Sono un tavolo un po’ insolito. Tre uomini sulla sessantina, tutti e tre brizzolati, maglioncino e occhiali sul naso. Si direbbero tre colleghi in viaggio per lavoro, se non fosse per il quarto commensale, un bambino biondissimo e in carne.

Tra loro parlano tedesco. Quando arriva il cameriere, i tre adulti sfoderano un italiano degno di qualunque stereotipo: forte accento, verbi all’infinito, eppure non fanno fatica a farsi capire.

«Tagliata perrr me»

«Certo, esce con patate e carciofi»

«Tanti carrciofi perr favorre, in Germania non ci sono, posso mangiarre solo qui!»
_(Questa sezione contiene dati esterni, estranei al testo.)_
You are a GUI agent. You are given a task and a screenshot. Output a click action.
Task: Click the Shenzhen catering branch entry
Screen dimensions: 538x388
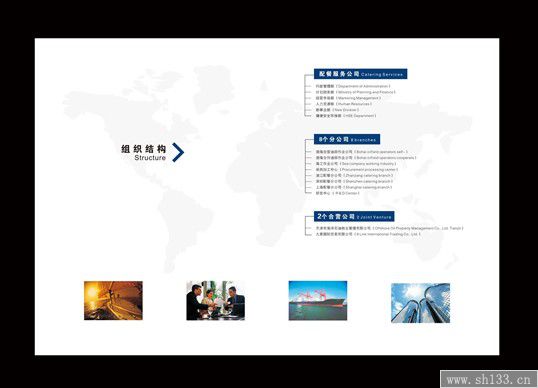(x=354, y=181)
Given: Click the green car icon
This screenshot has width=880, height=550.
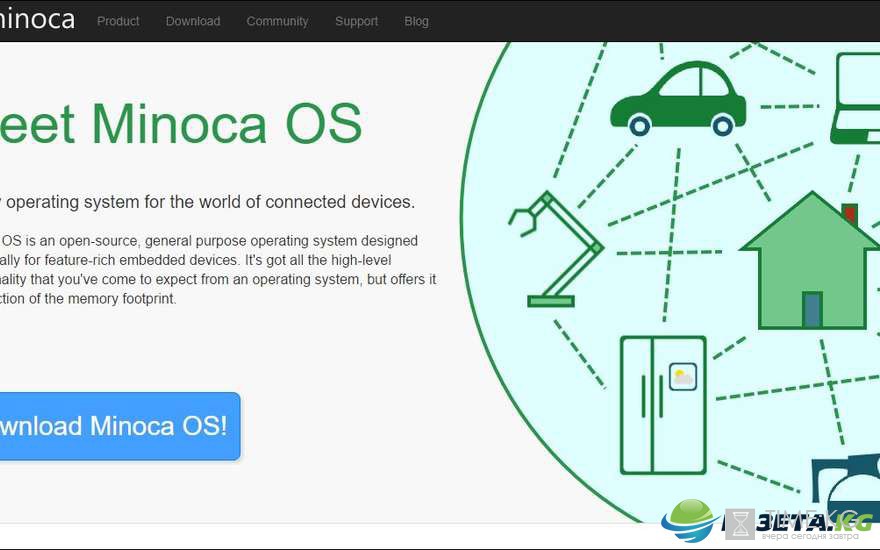Looking at the screenshot, I should [678, 99].
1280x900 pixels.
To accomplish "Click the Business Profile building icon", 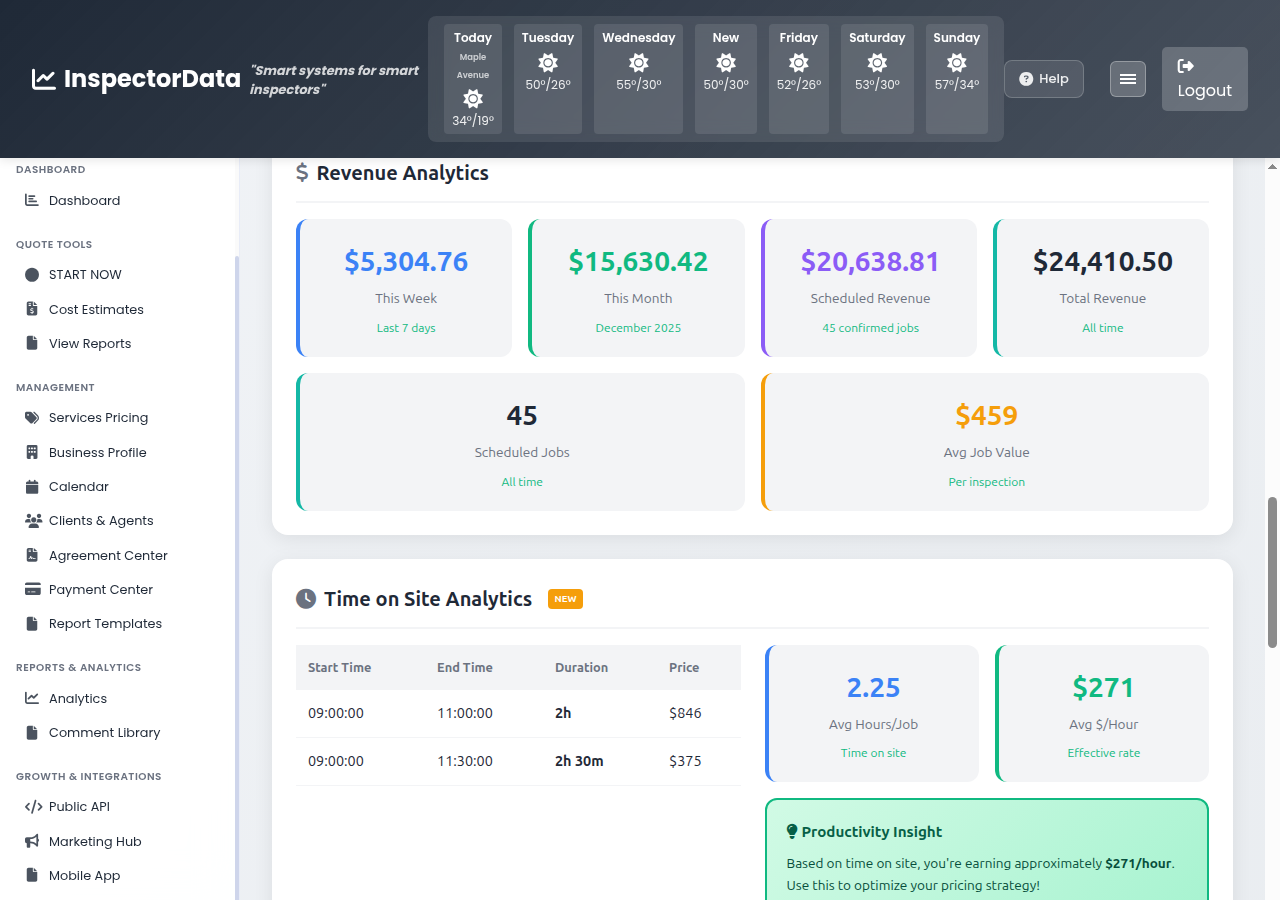I will pyautogui.click(x=31, y=452).
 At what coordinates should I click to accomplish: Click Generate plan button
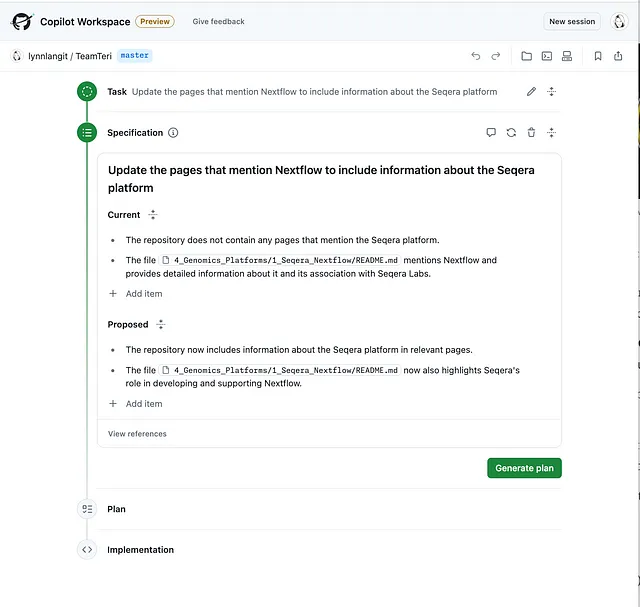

Arriva la tagliata con tanti carciofi, il signore sorride, ha l’espressione di un bambino a cui la nonna ha preparato la torta che voleva.

Mangiano le loro portate. Un altro dei signori dell’insolito tavolo si rivolge al ragazzino accanto a lui. Qualche parola in tedesco, e poi riconosco “scarrrpetta”. Passa un pezzo di pane sul suo piatto, aspetta che raccolga tutto quello che ha avanzato, e glielo porge. Il bambino lo guarda stranito, poi mangia il pane con gli occhi di chi ha ricevuto un regalo. Prova a ripetere “scarrrpetta”,  per essere – credo – la sua prima parola in italiano non se la cava male. Scoppia a ridere e prende un altro pezzo di pane.